### REQUIRED WORK
In the entries below, swap "screenshot" for "image" in the part that opens with the line containing "is (483, 938)." and closes with the line containing "Log is located at coordinates (409, 15).". Give back only those lines, with nothing else changed.

- - -

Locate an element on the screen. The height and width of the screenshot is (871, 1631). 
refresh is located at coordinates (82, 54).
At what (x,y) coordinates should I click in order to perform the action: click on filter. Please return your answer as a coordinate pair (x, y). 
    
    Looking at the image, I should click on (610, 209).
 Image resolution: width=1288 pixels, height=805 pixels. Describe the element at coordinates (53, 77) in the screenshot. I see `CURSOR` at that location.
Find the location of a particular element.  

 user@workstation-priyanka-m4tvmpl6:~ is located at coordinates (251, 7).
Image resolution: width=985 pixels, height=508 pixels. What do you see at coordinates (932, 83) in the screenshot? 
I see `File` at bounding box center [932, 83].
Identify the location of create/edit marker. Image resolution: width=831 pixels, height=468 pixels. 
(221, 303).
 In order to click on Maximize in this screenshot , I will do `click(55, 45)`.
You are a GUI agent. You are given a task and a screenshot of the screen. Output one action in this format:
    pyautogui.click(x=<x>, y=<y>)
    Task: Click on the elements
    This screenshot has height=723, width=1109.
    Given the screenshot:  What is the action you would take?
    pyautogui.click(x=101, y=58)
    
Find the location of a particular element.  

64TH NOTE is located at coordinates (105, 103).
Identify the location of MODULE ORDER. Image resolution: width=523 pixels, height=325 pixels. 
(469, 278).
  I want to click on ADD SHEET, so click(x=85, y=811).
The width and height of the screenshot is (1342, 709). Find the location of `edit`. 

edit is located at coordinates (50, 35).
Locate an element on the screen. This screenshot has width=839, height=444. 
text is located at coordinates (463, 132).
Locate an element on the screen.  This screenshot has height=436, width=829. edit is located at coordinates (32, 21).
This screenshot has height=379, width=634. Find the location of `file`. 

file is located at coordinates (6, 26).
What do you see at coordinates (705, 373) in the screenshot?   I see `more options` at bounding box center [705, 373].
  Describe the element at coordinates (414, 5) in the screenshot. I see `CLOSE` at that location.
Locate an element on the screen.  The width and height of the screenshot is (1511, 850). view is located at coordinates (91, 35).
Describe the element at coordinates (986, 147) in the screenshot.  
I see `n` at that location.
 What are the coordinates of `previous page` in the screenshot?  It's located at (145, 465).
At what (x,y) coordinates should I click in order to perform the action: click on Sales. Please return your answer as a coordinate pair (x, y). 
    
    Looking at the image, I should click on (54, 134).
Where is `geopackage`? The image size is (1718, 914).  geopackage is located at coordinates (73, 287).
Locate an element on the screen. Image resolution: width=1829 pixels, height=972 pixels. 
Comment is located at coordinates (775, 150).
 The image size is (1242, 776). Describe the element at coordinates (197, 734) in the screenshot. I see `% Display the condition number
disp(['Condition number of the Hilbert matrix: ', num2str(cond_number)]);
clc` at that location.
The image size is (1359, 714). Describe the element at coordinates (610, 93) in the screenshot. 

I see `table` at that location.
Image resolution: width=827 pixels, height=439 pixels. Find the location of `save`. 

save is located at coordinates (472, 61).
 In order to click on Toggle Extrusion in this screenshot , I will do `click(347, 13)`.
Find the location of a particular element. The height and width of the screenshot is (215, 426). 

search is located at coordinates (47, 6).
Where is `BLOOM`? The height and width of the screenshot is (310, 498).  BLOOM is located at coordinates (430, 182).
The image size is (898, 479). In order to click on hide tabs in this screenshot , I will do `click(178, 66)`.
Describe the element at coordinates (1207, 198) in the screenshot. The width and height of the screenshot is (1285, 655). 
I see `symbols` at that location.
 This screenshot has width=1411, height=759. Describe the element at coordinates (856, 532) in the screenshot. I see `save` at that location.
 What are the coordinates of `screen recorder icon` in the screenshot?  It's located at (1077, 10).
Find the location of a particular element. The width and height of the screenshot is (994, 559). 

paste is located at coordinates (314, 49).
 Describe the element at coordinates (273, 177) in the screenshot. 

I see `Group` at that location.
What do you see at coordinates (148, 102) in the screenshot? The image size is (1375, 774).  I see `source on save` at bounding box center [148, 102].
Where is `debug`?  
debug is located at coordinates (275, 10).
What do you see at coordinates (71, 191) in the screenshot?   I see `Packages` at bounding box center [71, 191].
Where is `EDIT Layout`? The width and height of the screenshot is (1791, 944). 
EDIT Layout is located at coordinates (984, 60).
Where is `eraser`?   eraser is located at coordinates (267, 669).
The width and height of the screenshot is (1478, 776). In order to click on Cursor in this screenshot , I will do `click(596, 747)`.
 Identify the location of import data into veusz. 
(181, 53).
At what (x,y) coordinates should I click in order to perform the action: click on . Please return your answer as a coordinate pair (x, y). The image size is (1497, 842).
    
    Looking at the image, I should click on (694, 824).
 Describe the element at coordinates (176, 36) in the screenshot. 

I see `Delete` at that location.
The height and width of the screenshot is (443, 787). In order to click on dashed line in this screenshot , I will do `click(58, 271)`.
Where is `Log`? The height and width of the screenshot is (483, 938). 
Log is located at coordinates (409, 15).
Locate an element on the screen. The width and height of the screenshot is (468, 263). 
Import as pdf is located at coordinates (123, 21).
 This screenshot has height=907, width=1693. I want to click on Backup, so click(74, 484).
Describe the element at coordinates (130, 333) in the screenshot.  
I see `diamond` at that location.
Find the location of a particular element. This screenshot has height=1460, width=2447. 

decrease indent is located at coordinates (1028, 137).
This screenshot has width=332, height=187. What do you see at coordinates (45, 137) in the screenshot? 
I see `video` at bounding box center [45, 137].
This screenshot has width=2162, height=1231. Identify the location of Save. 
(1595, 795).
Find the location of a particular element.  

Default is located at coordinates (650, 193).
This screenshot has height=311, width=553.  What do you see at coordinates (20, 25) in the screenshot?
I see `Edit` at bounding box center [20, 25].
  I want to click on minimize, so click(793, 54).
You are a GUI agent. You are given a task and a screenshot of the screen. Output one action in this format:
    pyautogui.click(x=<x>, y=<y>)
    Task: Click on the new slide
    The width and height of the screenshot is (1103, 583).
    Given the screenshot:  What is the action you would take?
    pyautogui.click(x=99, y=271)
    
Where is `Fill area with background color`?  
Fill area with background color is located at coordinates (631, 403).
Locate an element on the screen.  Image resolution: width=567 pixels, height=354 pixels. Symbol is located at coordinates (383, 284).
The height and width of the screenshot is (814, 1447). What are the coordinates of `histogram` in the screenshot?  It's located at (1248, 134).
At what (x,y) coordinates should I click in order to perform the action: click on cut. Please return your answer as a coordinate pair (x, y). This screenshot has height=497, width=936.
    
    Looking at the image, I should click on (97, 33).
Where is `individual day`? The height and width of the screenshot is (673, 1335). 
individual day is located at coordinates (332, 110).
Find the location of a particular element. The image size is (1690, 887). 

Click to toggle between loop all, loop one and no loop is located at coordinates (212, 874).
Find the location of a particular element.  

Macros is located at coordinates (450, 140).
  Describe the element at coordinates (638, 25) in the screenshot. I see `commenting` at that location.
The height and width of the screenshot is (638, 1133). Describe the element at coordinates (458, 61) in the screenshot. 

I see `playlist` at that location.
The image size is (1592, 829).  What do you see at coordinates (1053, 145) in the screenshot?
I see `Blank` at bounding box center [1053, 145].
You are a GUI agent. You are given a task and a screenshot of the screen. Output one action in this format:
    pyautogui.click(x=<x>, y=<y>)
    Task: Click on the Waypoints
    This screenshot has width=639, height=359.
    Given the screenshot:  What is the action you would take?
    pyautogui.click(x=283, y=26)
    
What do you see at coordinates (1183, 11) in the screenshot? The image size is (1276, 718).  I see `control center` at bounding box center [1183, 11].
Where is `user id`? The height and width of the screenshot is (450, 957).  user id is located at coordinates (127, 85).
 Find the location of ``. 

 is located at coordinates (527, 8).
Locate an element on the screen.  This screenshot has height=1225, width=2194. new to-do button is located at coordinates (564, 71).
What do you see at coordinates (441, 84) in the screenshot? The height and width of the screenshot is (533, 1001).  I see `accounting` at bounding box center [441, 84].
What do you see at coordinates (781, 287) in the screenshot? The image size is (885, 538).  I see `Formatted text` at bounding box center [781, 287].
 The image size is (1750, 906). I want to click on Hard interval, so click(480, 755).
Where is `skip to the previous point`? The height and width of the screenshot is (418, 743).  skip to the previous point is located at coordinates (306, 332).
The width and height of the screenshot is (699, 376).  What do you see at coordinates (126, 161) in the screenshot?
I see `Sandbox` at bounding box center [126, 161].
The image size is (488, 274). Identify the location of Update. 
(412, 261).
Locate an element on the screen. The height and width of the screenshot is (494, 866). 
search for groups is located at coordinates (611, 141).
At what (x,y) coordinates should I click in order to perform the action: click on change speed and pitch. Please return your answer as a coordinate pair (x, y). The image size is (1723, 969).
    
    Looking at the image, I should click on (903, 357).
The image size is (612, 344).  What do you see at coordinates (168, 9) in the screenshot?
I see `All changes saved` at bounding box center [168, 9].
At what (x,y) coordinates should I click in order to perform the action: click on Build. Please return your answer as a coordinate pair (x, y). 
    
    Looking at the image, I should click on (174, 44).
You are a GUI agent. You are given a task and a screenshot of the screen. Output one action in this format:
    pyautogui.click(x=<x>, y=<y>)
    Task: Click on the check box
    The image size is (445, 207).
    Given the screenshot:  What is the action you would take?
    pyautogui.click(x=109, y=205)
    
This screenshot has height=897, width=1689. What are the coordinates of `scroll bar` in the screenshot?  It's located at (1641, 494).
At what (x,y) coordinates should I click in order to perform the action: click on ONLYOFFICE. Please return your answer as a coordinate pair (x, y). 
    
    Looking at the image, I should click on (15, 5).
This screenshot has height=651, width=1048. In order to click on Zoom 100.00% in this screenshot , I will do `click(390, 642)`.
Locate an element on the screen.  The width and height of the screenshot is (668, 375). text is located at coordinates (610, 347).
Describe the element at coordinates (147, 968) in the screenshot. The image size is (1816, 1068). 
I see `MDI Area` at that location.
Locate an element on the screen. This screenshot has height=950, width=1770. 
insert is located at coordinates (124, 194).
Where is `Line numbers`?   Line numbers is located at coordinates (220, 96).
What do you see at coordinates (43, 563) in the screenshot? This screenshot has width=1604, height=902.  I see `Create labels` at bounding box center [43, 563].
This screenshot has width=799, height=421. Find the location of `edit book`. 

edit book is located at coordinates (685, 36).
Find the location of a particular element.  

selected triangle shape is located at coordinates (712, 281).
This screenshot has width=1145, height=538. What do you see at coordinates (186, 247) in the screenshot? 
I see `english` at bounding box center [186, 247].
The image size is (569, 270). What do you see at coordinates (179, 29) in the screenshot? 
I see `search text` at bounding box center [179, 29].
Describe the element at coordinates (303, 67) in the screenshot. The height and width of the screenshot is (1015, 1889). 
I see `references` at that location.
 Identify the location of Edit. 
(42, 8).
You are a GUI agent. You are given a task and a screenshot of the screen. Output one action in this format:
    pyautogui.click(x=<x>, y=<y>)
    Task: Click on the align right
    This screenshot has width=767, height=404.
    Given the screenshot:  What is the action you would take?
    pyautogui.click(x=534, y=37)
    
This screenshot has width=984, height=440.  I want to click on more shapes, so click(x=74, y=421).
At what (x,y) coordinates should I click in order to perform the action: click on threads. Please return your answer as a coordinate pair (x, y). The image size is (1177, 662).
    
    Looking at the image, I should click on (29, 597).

- - -

### SOLUTION FOR THIS PROBLEM
Where is `Log`? The height and width of the image is (483, 938). 
Log is located at coordinates (409, 15).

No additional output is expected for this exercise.